From Robyn Dawes’s Rational Choice in an Uncertain World:
Consider Warren’s argument from a Bayesian perspective. When we see evidence, hypotheses that assigned a higher likelihood to that evidence gain probability, at the expense of hypotheses that assigned a lower likelihood to the evidence. This is a phenomenon of relative likelihoods and relative probabilities. You can assign a high likelihood to the evidence and still lose probability mass to some other hypothesis, if that other hypothesis assigns a likelihood that is even higher.
Warren seems to be arguing that, given that we see no sabotage, this confirms that a Fifth Column exists. You could argue that a Fifth Column might delay its sabotage. But the likelihood is still higher that the absence of a Fifth Column would perform an absence of sabotage.
Let E stand for the observation of sabotage, and ¬E for the observation of no sabotage. The symbol H1 stands for the hypothesis of a Japanese-American Fifth Column, and H2 for the hypothesis that no Fifth Column exists. The conditional probability P(E | H), or “E given H,” is how confidently we’d expect to see the evidence E if we assumed the hypothesis H were true.

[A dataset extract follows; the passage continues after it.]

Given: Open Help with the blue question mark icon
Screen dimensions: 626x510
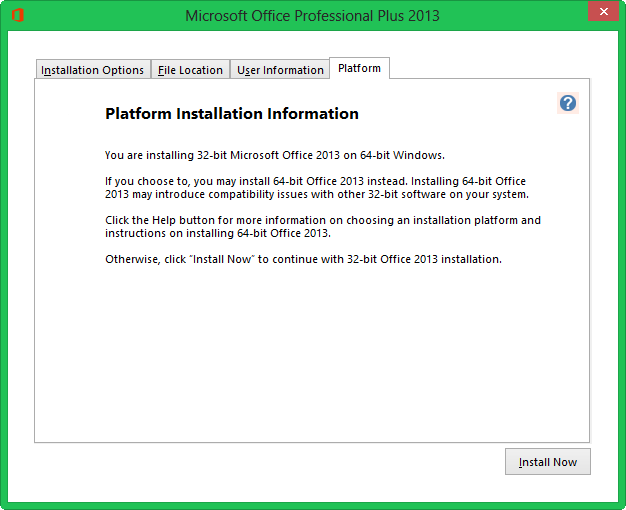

Whatever the likelihood that a Fifth Column would do no sabotage, the probability P(¬E | H1), it won’t be as large as the likelihood that there’s no sabotage given that there’s no Fifth Column, the probability P(¬E | H2). So observing a lack of sabotage increases the probability that no Fifth Column exists.
A lack of sabotage doesn’t prove that no Fifth Column exists. Absence of proof is not proof of absence. In logic, (A ⇒ B), read “A implies B,” is not equivalent to (¬A ⇒ ¬B), read “not-A implies not-B .”

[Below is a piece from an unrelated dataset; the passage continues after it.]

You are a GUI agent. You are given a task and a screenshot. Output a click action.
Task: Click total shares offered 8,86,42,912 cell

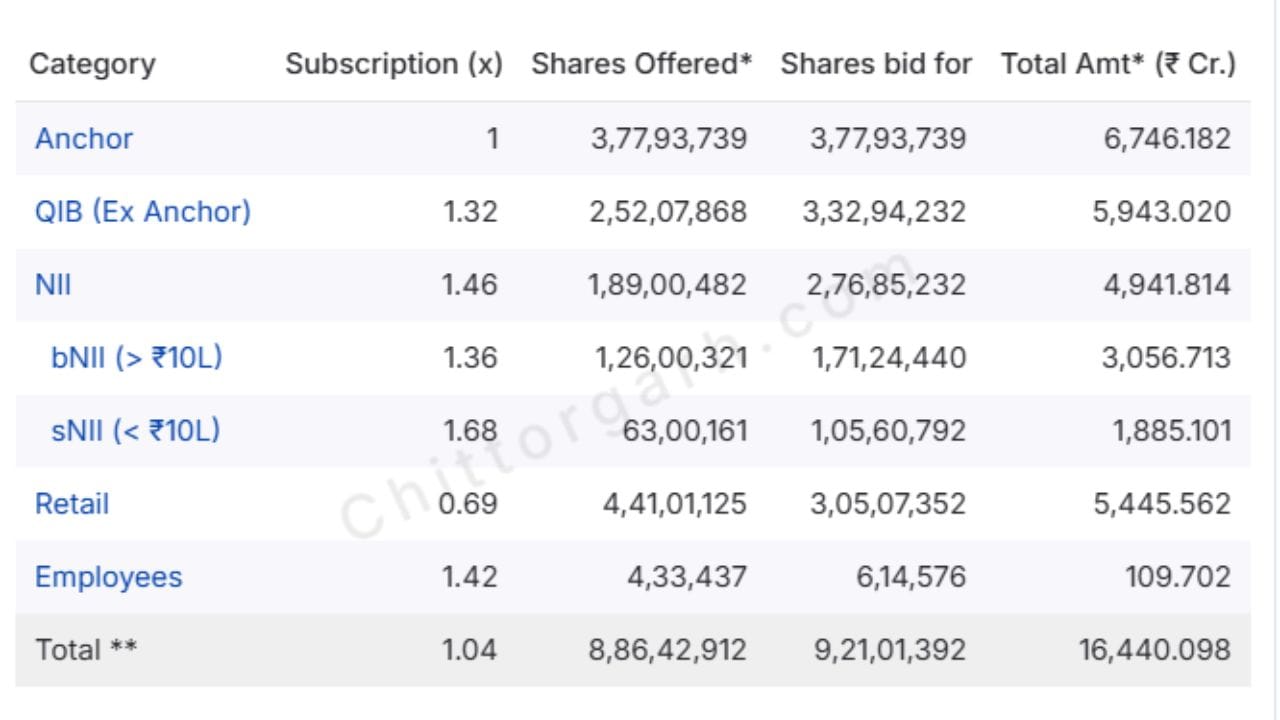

But in probability theory, absence of evidence is always evidence of absence. If E is a binary event and P(H | E) > P(H), i.e., seeing E increases the probability of H, then P(H | ¬ E) < P(H), i.e., failure to observe E decreases the probability of H . The probability P(H) is a weighted mix of P(H | E) and P(H | ¬ E), and necessarily lies between the two.1
Under the vast majority of real-life circumstances, a cause may not reliably produce signs of itself, but the absence of the cause is even less likely to produce the signs. The absence of an observation may be strong evidence of absence or very weak evidence of absence, depending on how likely the cause is to produce the observation. The absence of an observation that is only weakly permitted (even if the alternative hypothesis does not allow it at all) is very weak evidence of absence (though it is evidence nonetheless). This is the fallacy of “gaps in the fossil record”—fossils form only rarely; it is futile to trumpet the absence of a weakly permitted observation when many strong positive observations have already been recorded. But if there are no positive observations at all, it is time to worry; hence the Fermi Paradox.
Your strength as a rationalist is your ability to be more confused by fiction than by reality; if you are equally good at explaining any outcome you have zero knowledge. The strength of a model is not what it can explain, but what it can’t, for only prohibitions constrain anticipation. If you don’t notice when your model makes the evidence unlikely, you might as well have no model, and also you might as well have no evidence; no brain and no eyes.
1 If any of this sounds at all confusing, see my discussion of Bayesian updating toward the end of The Machine in the Ghost, the third volume of Rationality: From AI to Zombies.